Our Italian adventure has come to an end. It seems like forever ago that we were landing in Venice. We have seen so much in these past 13 day. We've visited 5 cities and walked 98 miles according to my Fitbit (which is a good thing considering we stopped counting how many gelatos we've eaten). We both have different favorite cities and have had the best time. All of the planning has paid off. We didn't get lost and our drivers were where they needed to be when we needed them. We call this a trip not a vacation, big difference. We have had so many wonderful experiences over the last 2 weeks that I'm glad I started this blog as a reminder of all we've done. Perhaps it may help anyone reading it if they plan a trip to Italy.

Some observations...
Flying out of Toronto was much cheaper than the US. We parked our car in the airport offsite parking for $88 for two weeks. Our visit was made at a good time of the year. Weather was very nice for late May/early June. It was never too hot and the nicest while in Rome. Avoid Italian holidays whenever possible (they have quite a few so we were told) The trains in Italy are easy to navigate and a great way to get around from city to city. Buying tickets ahead of time saves you money. Whenever possible, plan travel between cities on Saturdays when the trains are 2 for the price of 1. (at least they are right now) Avoid driving, it can be stressful. Many of the cities we were in did not have traffic lights and it often seemed like a free for all. That said, we never saw an accident. Italians are used to everyone converging on an intersection and Vespas passing you on both sides. We don't regret staying with Teresa & Augustino in Tuscany, the reason we thought we needed a car in the first place. In retrospect we could have made arrangements to have them pick us up and drop us off at the tram station each day.

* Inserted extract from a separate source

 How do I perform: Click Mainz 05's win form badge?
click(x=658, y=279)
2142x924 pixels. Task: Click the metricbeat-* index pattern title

Audio guides can be very helpful at major attractions to describe what you are looking at instead of just a piece of art or ruin. We used Rick Steves audio guide app and found it to be very good. Plan to use your smart phone as a navigation device so you know how to get around. If you do, carry your charge adapter with you. The battery gets a lot of use if you use it for that purpose all day.

We planned our cities so there was a more relaxed one in between the more hectic ones. Pack light! Can't stress this enough. Especially if you are moving from one city to the next by train. This was a struggle for me but I forced myself to wear shorts and pants more than once and brought only two extra pair of shoes. We bought a nice bag as a souvenir to bring home our other souvenirs in.

Venice...pay 2 euro in advance online to skip the line for St. Marks Basilica. Well worth it but you have to know the day and time of your visit when you book. Book a shared water taxi ahead of time to get to where you are staying when you first arrive. Buy a Vaporetto pass for 24, 48 or however many hours when you get there to save money and time having to buy one each ride. You can then hop on or off anytime. Use it one time to just tour down the whole grand canal. Be sure to validate it each time you get on. We did see people get fined for not having one and read there can be some hefty fines.

Cinque Terra...plan to visit all of the 5 villages and hike between one or two. You can take the local train or boat between the others. We bought a one day park pass which you are supposed to have to hike the trails. It goes towards their park system but we never saw anyone checking.

Florence....a small city compared to Rome with lots of tourists in a small area. They sell lots of leather items if you are in the market for something. There were lots of street vendors. Don't make eye contact if you don't want them to approach you. We throughly enjoyed breaking away from the crowds the day we took our cooking class in Tuscany with a Walk About Italy tour company. Booking an early admission to the Academia to see the David statue helped avoid crowds.

Sorrento...was beautiful but probably the one city we could have skipped. It was as beautiful in the Cinque Terra. We stayed at one of the nicest, scenic hotels there and that made the visit. Sorrento is known for limoncello and just about anything else lemon. To get there take the train to Naples, hire a driver to pick you up at the train station and bring you to Sorrento. Otherwise you will have to transfer to the local train that did not look reliable nor very comfortable. Also hire a driver if you want to see the beautiful Amalfi Coast and don't go on an Italian holiday!

Rome...a very big city that we came to really enjoy. Each time you switch cities it takes you awhile to get acclimated. The best thing we did when we first arrived was schedule a personal walking tour of Ancient Rome. It helped us figure out the layout of the city. Book tours but have a day when you can just relax and wander. Hiring a driver to take you to the airport is a lot more comfortable and reliable and probably cheaper than taxis. Our BnB host arranged this for us.

Lastly, we stayed at all Airbnbs but in Sorrento. All of them were very different but gave us a true feel for Italy. We met some very nice people whether the host at the BnB or a driver getting us to and from. Getting to see the Pope in St. Peter's Square was a definite highlight we never expected. Everything went as planned without incident. The time spent planning and researching travel sites has really payed off. We truly enjoyed our trip to Italy.